Price paid: $11.47
Purchased at: eBay January 2014
Rockin’ with Ron Collins
Rockin’ with Maria
Rockin’ with Fuzzbox
Rockin’ with the Ted
Sure can’t beat rocking with the Tactile House Band
Rock it now Ted
Rip it Ted
Vindaloo were a minor label sandwiched in time between early 80’s New Wave and late 80’s Britpop. They weren’t around for long and, with the exception of one artist, never saw much mainstream chart success. God bless them.
This compilation packs together pretty much everyone that appeared on the label.
- Rockin’ with Rita- Vindaloo Summer Special
- Let’s Surf- The Nightingales
- XX Sex- We’ve Got a Fuzzbox and We’re Gonna Use It
- Open Up, She Said- Bumbites
- Driving Down the Road- Ted Chippington
- Down in the Dumps- The Nightingales
- AAARRRGGGHHH- Fuzzbox, etc.
- Keep Lying, I Love It- Bob’n’Vi
- She Loves You- Ted Chippington
- Buck Up- Bumbites
- Fever- (intro stuff) Fuzzbox (and the rest)
- At the End of the Day- The Nightingales
- Rockin’ with Rita- Ted Chippington
The ‘Vindaloo Summer Special’ was a UK promotional tour consisting of, not surprisingly, Vindaloo artists. ‘Rockin’ with Rita’ (written by Chippington) reached number 56 on the UK charts.
Ted Chippington was (and is) a standup comedian. Known for his deadpan brand of ‘anti-humour’, Ted had minor success as an acoustic performer with his cover of the Beatles’ ‘She Loves You.’
The Nightingales were a post-punk indie band from Birmingham. They also appeared on the labels Rough Trade and Cherry Red for some of their earlier recordings. Around since 1979, the band broke up the year this compilation was released. Like just about every other 80’s band they reformed in the early 21st century.
Fuzzbox are covered heavily on this blog elsewhere. They had three top-100 UK hits while on the Vindaloo label, including ‘XX Sex’ which appears here. ‘Fever’ is a hilarious yet competent cover of the old Eddie Cooley and Otis Blackwell song, most famously sung by Peggy Lee.
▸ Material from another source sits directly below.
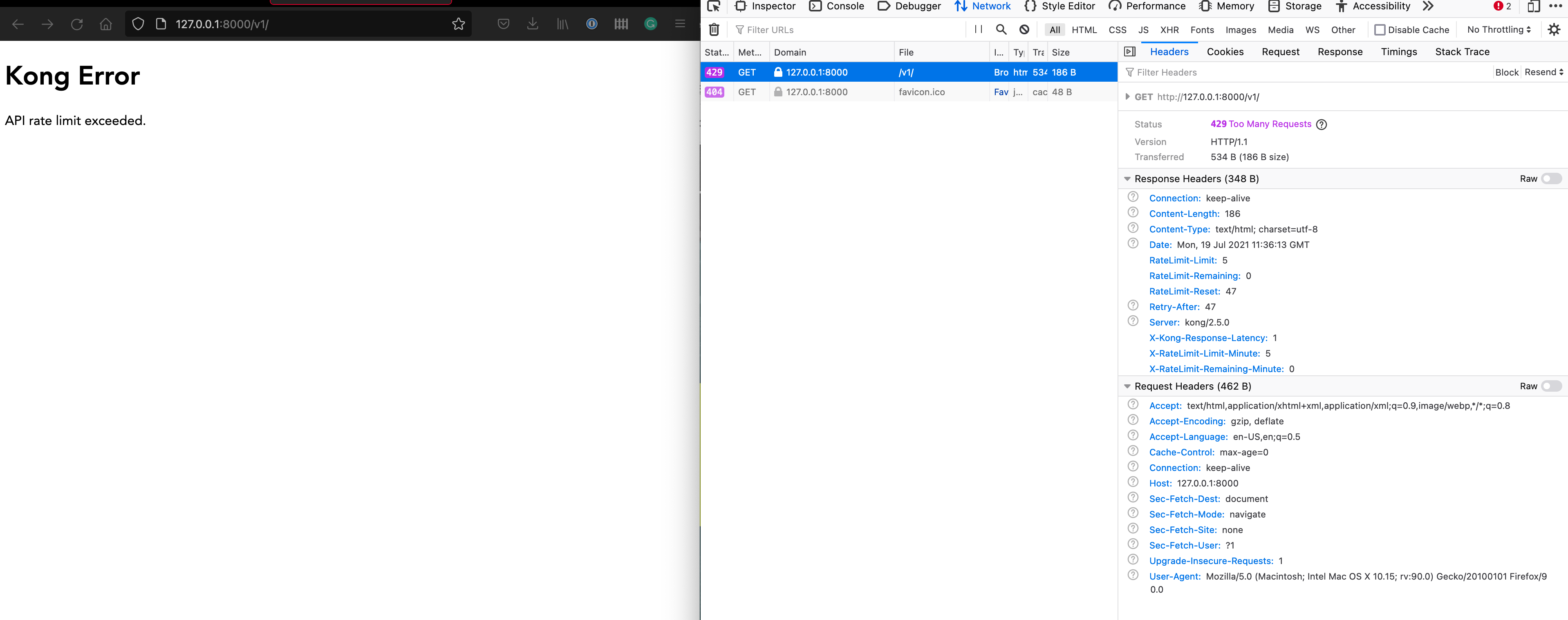This screenshot has width=1568, height=620.
Task: Reload the page using the toolbar refresh icon
Action: [77, 24]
The sleeve art is a delightful riot of flying Jewish stars, although I’m sure any religious allusions are unintentional. Stylistically it’s meant to simulate older vinyl compilations of the 50s and 60s; this is most clearly evident on the text-heavy backside which sports paragraphs of texts waxing poetic on the significance of each track.